Sorry about this but is that why you're a fan of Douglas Bader!!!

Well done though.
Bob H.


----------



## Mouse (17 Feb 2010)

Got it in one, and dont forget your coat on your way out. :arrow: :lol:


----------



## geraldinemurphy (20 Aug 2013)

Hi there, I'm thinking of purchasing a scroll saw that I can cut 1.2mm sheet copper. I'm a jewellery designer but also do large wall hangings that I have cut out mostly by waterjet. I would like to cut the designs myself and normally use a hand saw (fret saw) with very thin blades - basically a jeweller's saw - even on very big copper pieces but it is too tiring and the throat of the saws is really too shallow.

Can anyone tell me if a scroll saw would work with jeweller's blades? Can they take something that small?

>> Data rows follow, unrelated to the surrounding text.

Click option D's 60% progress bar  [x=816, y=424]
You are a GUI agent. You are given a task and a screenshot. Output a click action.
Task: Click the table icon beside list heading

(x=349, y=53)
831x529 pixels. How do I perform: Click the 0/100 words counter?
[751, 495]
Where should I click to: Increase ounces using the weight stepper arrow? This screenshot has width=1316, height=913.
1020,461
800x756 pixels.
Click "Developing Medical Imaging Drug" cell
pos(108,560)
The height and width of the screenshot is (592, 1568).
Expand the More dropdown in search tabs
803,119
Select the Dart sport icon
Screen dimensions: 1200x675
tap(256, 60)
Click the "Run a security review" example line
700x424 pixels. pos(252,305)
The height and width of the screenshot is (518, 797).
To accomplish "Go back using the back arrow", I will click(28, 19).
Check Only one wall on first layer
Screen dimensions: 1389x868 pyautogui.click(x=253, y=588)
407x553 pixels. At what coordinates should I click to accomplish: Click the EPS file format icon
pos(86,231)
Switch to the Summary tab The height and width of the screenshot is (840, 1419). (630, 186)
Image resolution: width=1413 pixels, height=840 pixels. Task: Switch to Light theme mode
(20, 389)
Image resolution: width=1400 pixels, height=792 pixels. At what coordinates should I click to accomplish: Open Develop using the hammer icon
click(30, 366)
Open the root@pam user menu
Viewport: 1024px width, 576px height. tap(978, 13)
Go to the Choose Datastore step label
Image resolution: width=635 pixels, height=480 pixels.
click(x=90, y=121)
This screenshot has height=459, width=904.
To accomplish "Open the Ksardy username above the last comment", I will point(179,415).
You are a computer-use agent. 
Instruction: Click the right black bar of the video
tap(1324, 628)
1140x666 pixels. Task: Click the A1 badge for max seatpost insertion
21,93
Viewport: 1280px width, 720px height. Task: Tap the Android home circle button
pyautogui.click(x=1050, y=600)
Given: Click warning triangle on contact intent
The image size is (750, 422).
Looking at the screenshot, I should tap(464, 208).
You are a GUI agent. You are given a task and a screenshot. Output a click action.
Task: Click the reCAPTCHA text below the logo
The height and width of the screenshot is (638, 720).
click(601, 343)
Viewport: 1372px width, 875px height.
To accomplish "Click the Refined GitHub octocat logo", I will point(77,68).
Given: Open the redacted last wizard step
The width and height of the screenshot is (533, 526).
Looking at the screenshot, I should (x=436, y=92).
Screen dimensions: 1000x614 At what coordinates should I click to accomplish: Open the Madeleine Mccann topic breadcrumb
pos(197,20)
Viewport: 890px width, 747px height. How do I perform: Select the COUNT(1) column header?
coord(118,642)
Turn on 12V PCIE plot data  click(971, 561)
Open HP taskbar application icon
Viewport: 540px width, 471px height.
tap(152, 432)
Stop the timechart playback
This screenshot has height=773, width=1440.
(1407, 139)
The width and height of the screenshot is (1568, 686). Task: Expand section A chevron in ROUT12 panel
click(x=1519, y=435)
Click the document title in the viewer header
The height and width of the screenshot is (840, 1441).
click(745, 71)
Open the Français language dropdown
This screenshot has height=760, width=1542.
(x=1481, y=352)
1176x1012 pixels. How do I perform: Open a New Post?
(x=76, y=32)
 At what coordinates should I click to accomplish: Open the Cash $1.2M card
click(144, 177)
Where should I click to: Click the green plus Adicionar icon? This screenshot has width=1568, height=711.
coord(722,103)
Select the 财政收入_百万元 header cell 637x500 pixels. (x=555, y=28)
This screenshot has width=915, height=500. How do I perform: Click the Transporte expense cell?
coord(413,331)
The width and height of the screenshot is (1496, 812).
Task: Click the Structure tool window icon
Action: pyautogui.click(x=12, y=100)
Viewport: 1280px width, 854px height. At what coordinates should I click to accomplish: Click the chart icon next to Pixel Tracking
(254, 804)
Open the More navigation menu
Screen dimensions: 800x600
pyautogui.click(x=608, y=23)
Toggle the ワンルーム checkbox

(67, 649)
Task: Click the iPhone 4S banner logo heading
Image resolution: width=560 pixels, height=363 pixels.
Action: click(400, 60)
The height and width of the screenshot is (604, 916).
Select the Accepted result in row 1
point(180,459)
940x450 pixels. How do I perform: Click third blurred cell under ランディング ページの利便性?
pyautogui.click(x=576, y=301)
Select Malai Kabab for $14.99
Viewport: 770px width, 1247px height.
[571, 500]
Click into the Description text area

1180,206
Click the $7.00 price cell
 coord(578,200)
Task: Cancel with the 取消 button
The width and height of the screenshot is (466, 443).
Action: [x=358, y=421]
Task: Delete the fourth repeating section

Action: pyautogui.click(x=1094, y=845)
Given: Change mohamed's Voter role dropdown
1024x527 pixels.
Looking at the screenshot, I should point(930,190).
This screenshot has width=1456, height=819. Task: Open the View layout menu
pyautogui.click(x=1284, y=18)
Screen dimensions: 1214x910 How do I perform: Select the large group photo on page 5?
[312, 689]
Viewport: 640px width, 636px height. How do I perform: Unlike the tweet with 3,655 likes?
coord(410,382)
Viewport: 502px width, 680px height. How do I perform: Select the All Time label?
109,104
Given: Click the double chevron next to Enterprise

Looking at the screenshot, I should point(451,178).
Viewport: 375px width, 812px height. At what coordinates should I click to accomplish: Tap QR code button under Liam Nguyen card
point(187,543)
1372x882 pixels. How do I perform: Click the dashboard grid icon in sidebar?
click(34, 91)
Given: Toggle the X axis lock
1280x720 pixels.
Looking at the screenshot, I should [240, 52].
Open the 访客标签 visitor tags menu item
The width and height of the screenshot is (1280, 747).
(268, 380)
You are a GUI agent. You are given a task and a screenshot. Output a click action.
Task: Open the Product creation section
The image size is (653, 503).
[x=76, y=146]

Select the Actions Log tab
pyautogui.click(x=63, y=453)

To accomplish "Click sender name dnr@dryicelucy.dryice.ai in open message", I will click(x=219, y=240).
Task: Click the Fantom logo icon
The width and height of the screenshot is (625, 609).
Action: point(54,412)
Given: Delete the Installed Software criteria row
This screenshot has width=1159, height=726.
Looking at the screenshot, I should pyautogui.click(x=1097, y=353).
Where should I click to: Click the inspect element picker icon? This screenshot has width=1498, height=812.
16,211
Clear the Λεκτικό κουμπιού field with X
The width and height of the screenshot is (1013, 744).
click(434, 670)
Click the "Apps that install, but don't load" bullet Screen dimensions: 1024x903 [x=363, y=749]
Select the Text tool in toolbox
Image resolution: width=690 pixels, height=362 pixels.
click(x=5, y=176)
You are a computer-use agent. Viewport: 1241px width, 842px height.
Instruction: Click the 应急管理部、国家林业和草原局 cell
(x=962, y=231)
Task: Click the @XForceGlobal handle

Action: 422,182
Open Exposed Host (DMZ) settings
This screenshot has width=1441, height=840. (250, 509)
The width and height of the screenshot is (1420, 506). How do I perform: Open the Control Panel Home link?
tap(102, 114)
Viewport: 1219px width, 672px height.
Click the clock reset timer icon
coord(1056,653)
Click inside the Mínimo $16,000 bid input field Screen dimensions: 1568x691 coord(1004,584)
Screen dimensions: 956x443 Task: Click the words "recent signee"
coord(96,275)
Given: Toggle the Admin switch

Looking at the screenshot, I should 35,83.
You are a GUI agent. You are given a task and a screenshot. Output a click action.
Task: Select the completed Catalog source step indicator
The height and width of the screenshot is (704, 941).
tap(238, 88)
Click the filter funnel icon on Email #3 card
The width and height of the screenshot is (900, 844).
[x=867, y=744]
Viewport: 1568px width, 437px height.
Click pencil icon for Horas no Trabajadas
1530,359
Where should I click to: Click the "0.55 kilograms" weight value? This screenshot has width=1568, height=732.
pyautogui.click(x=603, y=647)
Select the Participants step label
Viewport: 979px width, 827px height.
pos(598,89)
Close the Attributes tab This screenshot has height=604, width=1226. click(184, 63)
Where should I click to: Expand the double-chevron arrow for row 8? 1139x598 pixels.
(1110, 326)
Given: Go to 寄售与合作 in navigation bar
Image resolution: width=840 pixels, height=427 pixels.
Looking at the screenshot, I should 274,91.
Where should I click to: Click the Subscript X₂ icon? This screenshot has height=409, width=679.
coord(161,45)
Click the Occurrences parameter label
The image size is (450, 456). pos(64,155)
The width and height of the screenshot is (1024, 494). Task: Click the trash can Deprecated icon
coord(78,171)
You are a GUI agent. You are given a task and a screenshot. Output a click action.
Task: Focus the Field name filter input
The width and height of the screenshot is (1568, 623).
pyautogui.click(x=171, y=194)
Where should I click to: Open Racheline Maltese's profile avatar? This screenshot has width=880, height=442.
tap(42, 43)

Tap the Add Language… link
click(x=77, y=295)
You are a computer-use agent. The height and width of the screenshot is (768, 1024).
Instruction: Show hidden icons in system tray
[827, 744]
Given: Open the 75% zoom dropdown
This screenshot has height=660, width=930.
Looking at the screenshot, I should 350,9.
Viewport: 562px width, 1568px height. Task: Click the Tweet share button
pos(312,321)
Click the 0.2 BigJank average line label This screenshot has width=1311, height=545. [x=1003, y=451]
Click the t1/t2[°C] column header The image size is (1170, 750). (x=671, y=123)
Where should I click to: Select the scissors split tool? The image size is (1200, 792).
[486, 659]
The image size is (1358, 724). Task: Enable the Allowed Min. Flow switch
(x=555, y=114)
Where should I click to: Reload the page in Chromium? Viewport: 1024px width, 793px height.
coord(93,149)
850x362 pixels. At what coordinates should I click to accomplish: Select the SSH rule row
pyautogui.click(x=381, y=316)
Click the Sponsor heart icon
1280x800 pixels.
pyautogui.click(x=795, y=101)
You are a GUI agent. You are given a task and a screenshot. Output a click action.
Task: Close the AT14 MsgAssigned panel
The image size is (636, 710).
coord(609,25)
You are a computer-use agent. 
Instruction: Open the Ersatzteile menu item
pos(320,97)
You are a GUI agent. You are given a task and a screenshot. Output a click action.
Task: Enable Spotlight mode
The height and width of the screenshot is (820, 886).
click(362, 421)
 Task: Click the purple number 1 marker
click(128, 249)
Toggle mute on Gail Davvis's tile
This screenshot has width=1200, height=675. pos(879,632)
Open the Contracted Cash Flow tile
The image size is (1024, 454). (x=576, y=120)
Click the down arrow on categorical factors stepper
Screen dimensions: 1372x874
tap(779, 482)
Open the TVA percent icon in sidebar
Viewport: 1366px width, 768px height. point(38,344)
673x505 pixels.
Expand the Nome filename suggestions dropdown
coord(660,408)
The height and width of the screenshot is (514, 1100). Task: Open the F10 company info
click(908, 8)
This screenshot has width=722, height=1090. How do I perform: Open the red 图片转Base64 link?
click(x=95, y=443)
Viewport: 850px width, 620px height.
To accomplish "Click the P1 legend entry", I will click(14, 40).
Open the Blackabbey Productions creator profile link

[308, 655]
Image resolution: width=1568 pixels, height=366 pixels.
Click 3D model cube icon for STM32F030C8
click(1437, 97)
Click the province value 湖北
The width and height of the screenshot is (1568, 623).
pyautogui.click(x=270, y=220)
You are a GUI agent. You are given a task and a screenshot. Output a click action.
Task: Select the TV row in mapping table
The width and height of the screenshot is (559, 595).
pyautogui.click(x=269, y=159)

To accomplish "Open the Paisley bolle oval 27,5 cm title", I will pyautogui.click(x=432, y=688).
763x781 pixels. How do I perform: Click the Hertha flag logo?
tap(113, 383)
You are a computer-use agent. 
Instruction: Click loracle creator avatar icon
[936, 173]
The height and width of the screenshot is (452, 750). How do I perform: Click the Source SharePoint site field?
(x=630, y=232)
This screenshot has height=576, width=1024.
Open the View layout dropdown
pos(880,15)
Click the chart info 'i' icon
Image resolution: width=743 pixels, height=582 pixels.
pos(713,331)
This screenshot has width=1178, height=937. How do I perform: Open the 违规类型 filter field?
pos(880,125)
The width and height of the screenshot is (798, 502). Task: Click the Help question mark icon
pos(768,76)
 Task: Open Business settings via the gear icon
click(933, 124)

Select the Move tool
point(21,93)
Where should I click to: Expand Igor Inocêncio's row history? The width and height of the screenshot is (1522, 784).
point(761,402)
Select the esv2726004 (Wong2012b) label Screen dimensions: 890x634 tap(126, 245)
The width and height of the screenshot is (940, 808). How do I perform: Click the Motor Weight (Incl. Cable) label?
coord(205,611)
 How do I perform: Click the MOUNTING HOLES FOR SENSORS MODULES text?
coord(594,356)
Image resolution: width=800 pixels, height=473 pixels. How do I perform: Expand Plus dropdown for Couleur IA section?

I'd appreciate any advice and what make of scroll saw is worth getting.

Thanks!
Geraldine


----------



## richard56 (21 Aug 2013)

I honestly don't know if your blades will fit.
I know Flying Dutchman make a jewelry blade. Probably other manufacturers do too.
As for a scroll saw do you need single or variable speed? Some users can do intricate work with a single speed. I'm not that good so I use a variable type.
Blade changing is another consideration. Some saws have fiddly clamps and, or are difficult to see where the bottom clamp is.
If you make a lot of internal cuts you will need a saw that takes pinless blades.
Your budget?
The Hegner saws are highly rated. 
Lower priced saws seem to cause users a lot of stress.
There are also treadle saws. Old restored saws you power with your feet. They are not quirky there is a video on You tube of a man making concertinas. Just a thought.
Rich


----------